What does “poor” mean in art and innovation? Its chemistry operates via a meticulous reduction of materials, a reduction of diverse detours between idea and material. From the American pioneer Harry Partch—inventor of unique musical instruments, ancestor of today’s makers whose opera Delusion of the Fury is revisited by Heiner Goebbels—to the subtractive art of choreographer Xavier Le Roy, the entire history of contemporary art could be written using the theme of “poor”.
The presence of re-enchanted nature, of the ecology of sound and listening, the appearance of tactile material, is tangible evidence of this. Salvator Sciarrino and his nocturnal bestiary, Gérard Pesson and his climactic art pierced by Naturlaut, Beat Furrer and his theater of whispered voices, so many signatures wrecking the traditional grand, gleaming style.
The game of horror and fantasy flirts with mannerism and the rhetoric of silence: this effect of a simplified gesture fascinates a new generation of composers, low-tech enthusiasts in a high-tech institute. The disconnection appears complete between IRCAM’s high-tech and the tactile immediacy of povera. However, while the issue the mimicking and modeling of natural movements, of simplification and the “beauty of gesture” is raised—Thierry De Mey, heavily influenced by the experience of povera—as is the issue of a new body-performer as seen in Harry Partch and with SmartInstruments, the mobilization of perception is necessary to the gaping question for any music that is written.
The research carried out under the place Stravinsky is focused on the field of emotional archetypes, often too ambiguous and too rich to be delivered only to neuroscientists and artists.
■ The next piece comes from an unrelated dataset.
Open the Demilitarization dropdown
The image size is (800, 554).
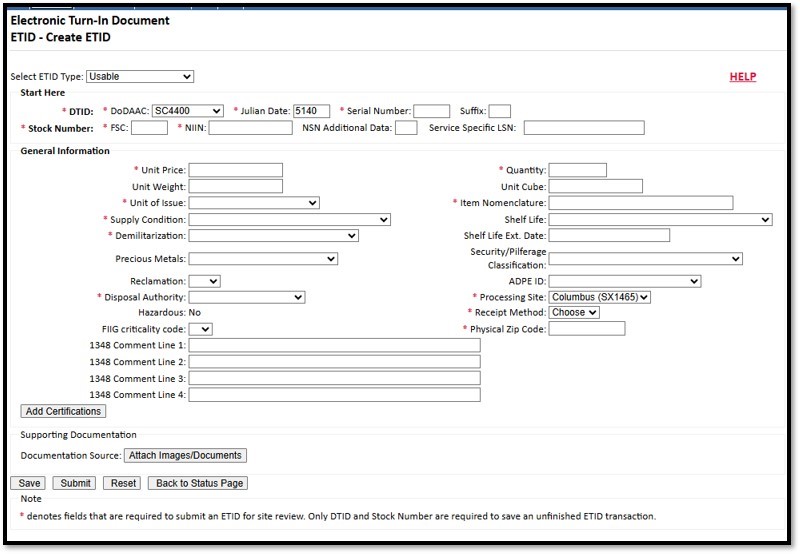273,236
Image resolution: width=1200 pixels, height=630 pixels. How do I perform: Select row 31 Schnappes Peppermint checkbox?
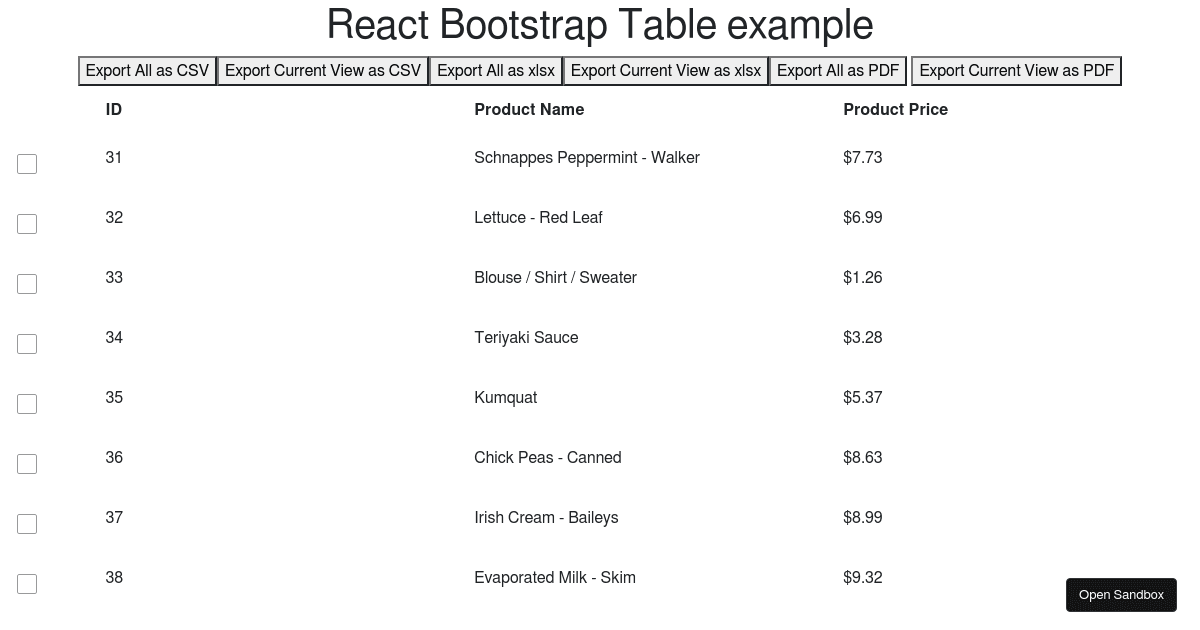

Observing the physiological shock of music deserves a series of shared listening sessions with scientists and artists. Seeking an artistic “involuntary commotion”, often evoked by the founder of IRCAM. “Do, act, and don’t recreate” the order given by Pierre Boulez finds its full expression at the heart of IRCAM’s academy. It is an invitation to stray from the well-marked paths of artistic productivism or technological consumerism. A povera to contract and understand the grand circuit from life to art, from art to life.